(Task details) Using the records below, quote only the span that opens with the line containing "The image size is (1630, 1381)." and closes with the line containing "Task: Click project-level", exactly and inclusively.

(Study material)
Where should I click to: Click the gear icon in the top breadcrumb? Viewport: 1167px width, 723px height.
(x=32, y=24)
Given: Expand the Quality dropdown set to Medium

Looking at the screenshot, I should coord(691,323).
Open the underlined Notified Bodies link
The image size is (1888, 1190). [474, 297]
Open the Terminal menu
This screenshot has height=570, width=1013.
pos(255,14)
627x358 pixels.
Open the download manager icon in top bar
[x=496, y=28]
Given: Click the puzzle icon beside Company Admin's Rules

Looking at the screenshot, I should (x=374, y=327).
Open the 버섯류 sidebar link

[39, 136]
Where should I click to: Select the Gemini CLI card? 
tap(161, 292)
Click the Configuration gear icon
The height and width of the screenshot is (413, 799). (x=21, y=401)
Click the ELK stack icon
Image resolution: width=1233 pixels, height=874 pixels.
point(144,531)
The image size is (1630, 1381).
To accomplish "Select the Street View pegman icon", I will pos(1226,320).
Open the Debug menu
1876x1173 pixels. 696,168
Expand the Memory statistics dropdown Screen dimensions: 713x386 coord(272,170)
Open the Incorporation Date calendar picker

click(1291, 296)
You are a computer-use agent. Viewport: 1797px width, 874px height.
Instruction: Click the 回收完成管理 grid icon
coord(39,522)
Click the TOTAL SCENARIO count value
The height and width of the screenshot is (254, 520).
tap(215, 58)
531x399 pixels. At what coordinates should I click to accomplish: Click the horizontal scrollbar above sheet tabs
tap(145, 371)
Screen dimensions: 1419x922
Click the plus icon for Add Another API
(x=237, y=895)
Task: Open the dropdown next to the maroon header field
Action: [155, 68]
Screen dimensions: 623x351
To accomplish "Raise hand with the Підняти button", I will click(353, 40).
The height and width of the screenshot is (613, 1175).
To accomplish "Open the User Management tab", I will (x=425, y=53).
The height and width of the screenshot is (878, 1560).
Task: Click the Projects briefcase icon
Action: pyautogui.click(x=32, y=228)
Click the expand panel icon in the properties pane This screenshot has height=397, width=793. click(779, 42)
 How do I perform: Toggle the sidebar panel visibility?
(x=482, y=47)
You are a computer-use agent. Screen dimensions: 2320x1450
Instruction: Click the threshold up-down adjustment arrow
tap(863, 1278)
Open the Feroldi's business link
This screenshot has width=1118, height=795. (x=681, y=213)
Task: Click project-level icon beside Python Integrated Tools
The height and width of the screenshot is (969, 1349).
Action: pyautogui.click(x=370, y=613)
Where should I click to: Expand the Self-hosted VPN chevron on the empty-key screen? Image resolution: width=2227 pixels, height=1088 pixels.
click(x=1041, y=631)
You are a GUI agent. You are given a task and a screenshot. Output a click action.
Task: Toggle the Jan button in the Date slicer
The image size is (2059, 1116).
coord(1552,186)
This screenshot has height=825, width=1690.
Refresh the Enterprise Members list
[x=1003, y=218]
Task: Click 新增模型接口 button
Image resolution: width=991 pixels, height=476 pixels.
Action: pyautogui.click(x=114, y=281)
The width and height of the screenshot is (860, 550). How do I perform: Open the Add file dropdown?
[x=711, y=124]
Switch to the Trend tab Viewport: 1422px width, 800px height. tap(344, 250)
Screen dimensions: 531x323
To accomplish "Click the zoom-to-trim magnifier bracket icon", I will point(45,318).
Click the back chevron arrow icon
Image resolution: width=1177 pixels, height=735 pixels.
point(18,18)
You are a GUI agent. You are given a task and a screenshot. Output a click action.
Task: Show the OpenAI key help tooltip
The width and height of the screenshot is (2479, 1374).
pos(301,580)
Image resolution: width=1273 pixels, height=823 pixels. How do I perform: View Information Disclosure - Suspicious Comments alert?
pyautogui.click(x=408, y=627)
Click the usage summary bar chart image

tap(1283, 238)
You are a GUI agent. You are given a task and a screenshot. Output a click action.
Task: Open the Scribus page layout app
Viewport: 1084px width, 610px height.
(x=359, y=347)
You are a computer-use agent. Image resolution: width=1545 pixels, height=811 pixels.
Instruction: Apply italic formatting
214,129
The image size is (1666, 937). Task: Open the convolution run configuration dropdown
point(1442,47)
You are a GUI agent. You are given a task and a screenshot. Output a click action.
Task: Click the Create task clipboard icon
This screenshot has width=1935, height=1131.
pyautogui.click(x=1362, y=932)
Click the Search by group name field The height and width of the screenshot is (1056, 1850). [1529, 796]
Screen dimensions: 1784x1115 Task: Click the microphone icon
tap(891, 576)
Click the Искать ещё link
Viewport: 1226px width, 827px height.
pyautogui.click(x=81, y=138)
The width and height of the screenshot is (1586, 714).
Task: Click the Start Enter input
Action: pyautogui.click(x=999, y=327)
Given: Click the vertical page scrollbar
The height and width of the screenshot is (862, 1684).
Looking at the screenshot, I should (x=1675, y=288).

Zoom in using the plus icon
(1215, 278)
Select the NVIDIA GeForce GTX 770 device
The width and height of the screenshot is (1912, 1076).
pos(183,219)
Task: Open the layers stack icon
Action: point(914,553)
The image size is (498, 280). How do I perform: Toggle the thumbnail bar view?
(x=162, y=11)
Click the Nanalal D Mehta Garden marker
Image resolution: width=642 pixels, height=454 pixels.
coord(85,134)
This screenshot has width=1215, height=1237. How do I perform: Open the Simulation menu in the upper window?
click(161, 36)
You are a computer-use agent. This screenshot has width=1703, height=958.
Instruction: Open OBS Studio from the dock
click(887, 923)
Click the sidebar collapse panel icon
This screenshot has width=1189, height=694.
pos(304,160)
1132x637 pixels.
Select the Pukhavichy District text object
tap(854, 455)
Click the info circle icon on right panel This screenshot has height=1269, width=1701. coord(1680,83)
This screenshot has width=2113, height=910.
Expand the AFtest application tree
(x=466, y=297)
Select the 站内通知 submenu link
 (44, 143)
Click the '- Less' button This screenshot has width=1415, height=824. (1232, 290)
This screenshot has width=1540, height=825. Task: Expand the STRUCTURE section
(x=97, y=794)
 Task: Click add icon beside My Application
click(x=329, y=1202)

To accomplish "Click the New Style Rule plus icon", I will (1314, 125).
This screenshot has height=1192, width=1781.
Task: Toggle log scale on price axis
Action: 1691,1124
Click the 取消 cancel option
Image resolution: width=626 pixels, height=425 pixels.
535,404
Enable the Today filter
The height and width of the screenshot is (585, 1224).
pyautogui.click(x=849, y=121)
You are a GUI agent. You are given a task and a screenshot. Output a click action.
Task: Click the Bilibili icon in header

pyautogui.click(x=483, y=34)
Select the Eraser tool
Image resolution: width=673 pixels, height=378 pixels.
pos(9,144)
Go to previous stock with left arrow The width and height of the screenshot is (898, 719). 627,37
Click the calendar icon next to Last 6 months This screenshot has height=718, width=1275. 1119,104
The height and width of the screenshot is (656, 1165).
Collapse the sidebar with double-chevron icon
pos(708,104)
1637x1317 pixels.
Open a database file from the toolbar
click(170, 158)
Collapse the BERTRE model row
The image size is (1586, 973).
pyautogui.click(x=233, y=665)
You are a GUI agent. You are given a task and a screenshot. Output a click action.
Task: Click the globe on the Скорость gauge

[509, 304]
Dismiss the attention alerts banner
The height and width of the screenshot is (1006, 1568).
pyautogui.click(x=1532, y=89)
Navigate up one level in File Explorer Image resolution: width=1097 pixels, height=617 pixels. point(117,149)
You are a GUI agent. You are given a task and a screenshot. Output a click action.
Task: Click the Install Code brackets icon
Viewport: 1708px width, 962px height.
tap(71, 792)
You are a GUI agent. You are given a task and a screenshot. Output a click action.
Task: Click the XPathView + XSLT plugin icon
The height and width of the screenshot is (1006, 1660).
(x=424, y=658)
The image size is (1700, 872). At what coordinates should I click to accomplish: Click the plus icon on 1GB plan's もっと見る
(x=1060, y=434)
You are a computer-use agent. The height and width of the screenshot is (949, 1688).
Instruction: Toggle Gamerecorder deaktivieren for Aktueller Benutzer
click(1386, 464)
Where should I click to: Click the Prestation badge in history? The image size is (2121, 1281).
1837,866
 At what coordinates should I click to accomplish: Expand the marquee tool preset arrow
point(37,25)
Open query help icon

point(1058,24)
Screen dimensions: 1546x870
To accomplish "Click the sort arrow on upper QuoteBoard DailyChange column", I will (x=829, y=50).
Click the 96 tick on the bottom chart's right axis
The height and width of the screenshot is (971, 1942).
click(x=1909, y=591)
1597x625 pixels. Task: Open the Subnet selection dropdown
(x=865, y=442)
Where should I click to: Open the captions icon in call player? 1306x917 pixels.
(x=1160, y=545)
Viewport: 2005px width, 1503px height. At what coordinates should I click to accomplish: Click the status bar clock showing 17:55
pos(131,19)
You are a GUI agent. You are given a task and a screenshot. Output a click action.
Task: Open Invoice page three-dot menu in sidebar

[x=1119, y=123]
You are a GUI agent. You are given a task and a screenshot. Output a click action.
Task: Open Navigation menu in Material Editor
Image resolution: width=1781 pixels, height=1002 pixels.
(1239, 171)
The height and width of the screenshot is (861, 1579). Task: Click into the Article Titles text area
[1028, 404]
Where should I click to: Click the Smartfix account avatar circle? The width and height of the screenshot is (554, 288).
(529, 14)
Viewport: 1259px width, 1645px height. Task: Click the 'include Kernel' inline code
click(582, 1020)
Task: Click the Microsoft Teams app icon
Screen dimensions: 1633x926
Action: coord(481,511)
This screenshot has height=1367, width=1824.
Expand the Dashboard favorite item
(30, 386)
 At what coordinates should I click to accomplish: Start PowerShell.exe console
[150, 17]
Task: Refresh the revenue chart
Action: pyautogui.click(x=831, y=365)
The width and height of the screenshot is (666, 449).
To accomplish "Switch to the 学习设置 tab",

(Response)
The image size is (1630, 1381).
To accomplish "Select the Street View pegman icon", I will pos(1226,320).
Open the Debug menu
1876x1173 pixels. 696,168
Expand the Memory statistics dropdown Screen dimensions: 713x386 coord(272,170)
Open the Incorporation Date calendar picker

click(1291, 296)
You are a computer-use agent. Viewport: 1797px width, 874px height.
Instruction: Click the 回收完成管理 grid icon
coord(39,522)
Click the TOTAL SCENARIO count value
The height and width of the screenshot is (254, 520).
tap(215, 58)
531x399 pixels. At what coordinates should I click to accomplish: Click the horizontal scrollbar above sheet tabs
tap(145, 371)
Screen dimensions: 1419x922
Click the plus icon for Add Another API
(x=237, y=895)
Task: Open the dropdown next to the maroon header field
Action: [155, 68]
Screen dimensions: 623x351
To accomplish "Raise hand with the Підняти button", I will click(353, 40).
The height and width of the screenshot is (613, 1175).
To accomplish "Open the User Management tab", I will (x=425, y=53).
The height and width of the screenshot is (878, 1560).
Task: Click the Projects briefcase icon
Action: pyautogui.click(x=32, y=228)
Click the expand panel icon in the properties pane This screenshot has height=397, width=793. click(779, 42)
 How do I perform: Toggle the sidebar panel visibility?
(x=482, y=47)
You are a computer-use agent. Screen dimensions: 2320x1450
Instruction: Click the threshold up-down adjustment arrow
tap(863, 1278)
Open the Feroldi's business link
This screenshot has width=1118, height=795. (x=681, y=213)
Task: Click project-level icon beside Python Integrated Tools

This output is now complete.